Fling off my slouchy boots and lie upside down on the bed. The radio is blaring from the bathroom. My aunt left the door open while on the loo (bit embarrassing…more so for me)

The dogs (Mother and Son) are scrabbling and fighting in the doorway

Whatsapp tweet tweet

Bastard: ZzZzZzZz

We hadn’t been in contact today. Something in me didn’t feel like seeing him…

Me: Hahaha sei sleepy?

or me?

(we speak Itanglish Engalian cocknalian essexalian mishmash)

Bastard: 8.30 hours last night

U???

(we are sleep calculators – both love a good night’s kip and ^storti^ if we don’t get enough)

Bastard: Did you speak with your parents???

… blah blah normal chit chat… it’s nice … normal … and nice…

We talk about the Italian food culture then BOOM

Bastard: Do you like this guy?

(Pic of hot guy)

Bastard cont: Wanna be f**ked by him

 

I stare at my phone for a moment

I am not shocked

It’s the second guy this month to ask me something ‘del genere’ and the third guy this year

Same intentions

Different circumstances

Bastard: Un model

(He may be a model but what is that supposed to do to me? Move me? Make me say – ‘Oh well g’on then – since he’s a model – why not!!!’) Has everyone gone mad?

Me: Why are you asking me this?  (Trying to bring some sanity to an insane conversation)

Bastard: Troia (which literally means whore)

Me: You’re a complete bastard. And where did you find this model?
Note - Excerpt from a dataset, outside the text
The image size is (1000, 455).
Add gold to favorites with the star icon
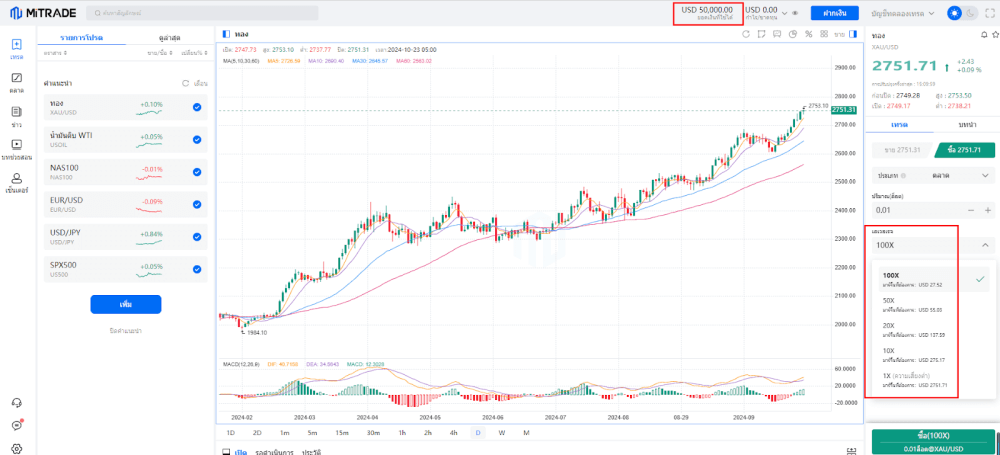click(994, 34)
Bastard: Is a friend of mine. Want u??

Me: Why do you want to give me to your friend? NO

Bastard: Gets me horny

Me: You want to sell me to him!!!

Bastard: No just want to see ya fuck with another guy. In front of me. Succhia cazzi

Me: No. Who are you today? Doctor Jekyll or Mr Hyde?

He sends me a devil face

Me: Non avevo dubbi

 

Note to self: Looks can be deceptive

Post it: Be careful

Reminder: Walk away far far away

 

Open another whatsapp convo (UK – Italy)

Best friend: What’s up?

Me: (I explain all … well not all – she doesn’t know the worst yet – nor do you, the reader – but I’ll save that for another episode)

Best friend: Be careful.

I want you to find someone normal.

These men are attracted to you cause you’re free and wild and they try to trap you.

Me: It’s like I’m their possession

Best friend: You don’t belong to him

Me: I’m coming home

Best friend: Good. I’m worried about you going out with him and his friends. You said he was violent.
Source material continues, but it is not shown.